EXERCISE BRIEF: Using the entries below, transcribe exactly the line containing "Where should I click to: Click the 1.67" and each line that follows it to the end.

=== Section Start ===

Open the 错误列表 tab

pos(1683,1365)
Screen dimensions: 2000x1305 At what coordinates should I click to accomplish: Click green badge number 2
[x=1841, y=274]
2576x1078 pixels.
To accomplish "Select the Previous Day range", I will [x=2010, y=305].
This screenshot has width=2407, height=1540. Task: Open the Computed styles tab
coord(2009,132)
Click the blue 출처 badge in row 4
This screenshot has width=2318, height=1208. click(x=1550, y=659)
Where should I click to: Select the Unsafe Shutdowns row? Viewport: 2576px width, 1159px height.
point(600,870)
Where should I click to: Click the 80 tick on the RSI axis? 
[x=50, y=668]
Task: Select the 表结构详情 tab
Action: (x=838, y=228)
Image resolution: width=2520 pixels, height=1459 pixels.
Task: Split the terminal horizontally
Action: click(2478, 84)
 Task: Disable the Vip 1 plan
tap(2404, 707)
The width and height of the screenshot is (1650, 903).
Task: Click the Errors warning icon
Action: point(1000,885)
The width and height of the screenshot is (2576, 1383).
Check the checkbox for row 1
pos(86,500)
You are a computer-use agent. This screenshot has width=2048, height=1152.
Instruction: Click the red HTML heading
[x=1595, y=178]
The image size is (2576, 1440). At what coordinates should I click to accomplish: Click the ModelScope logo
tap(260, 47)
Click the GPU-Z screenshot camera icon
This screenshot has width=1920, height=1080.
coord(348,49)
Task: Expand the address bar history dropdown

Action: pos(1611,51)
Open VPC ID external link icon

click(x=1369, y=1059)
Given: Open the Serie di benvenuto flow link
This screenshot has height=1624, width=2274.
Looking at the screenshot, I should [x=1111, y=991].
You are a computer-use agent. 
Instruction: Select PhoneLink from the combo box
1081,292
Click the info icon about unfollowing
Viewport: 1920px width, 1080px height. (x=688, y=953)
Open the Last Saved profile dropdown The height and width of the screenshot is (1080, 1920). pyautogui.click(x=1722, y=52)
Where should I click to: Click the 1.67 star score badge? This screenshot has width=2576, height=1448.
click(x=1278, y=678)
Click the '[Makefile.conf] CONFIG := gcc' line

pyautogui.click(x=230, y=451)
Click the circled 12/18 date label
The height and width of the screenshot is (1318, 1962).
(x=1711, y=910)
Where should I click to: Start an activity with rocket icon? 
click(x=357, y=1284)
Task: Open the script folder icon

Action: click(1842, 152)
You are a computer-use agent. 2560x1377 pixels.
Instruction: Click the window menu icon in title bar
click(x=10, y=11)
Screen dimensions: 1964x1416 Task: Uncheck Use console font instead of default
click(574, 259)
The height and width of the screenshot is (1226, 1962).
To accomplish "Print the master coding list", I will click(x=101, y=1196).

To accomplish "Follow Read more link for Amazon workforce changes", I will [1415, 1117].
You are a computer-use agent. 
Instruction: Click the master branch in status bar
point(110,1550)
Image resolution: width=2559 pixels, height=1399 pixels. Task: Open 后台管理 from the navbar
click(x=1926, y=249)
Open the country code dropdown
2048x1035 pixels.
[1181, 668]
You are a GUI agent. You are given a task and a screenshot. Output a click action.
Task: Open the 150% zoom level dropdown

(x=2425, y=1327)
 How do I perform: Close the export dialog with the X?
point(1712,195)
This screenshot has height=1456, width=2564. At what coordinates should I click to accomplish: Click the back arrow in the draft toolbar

=== Section End ===

WRITTEN RESPONSE:
Where should I click to: Click the 1.67 star score badge? This screenshot has width=2576, height=1448.
click(x=1278, y=678)
Click the '[Makefile.conf] CONFIG := gcc' line

pyautogui.click(x=230, y=451)
Click the circled 12/18 date label
The height and width of the screenshot is (1318, 1962).
(x=1711, y=910)
Where should I click to: Start an activity with rocket icon? 
click(x=357, y=1284)
Task: Open the script folder icon

Action: click(1842, 152)
You are a computer-use agent. 2560x1377 pixels.
Instruction: Click the window menu icon in title bar
click(x=10, y=11)
Screen dimensions: 1964x1416 Task: Uncheck Use console font instead of default
click(574, 259)
The height and width of the screenshot is (1226, 1962).
To accomplish "Print the master coding list", I will click(x=101, y=1196).

To accomplish "Follow Read more link for Amazon workforce changes", I will [1415, 1117].
You are a computer-use agent. 
Instruction: Click the master branch in status bar
point(110,1550)
Image resolution: width=2559 pixels, height=1399 pixels. Task: Open 后台管理 from the navbar
click(x=1926, y=249)
Open the country code dropdown
2048x1035 pixels.
[1181, 668]
You are a GUI agent. You are given a task and a screenshot. Output a click action.
Task: Open the 150% zoom level dropdown

(x=2425, y=1327)
 How do I perform: Close the export dialog with the X?
point(1712,195)
This screenshot has height=1456, width=2564. At what coordinates should I click to accomplish: Click the back arrow in the draft toolbar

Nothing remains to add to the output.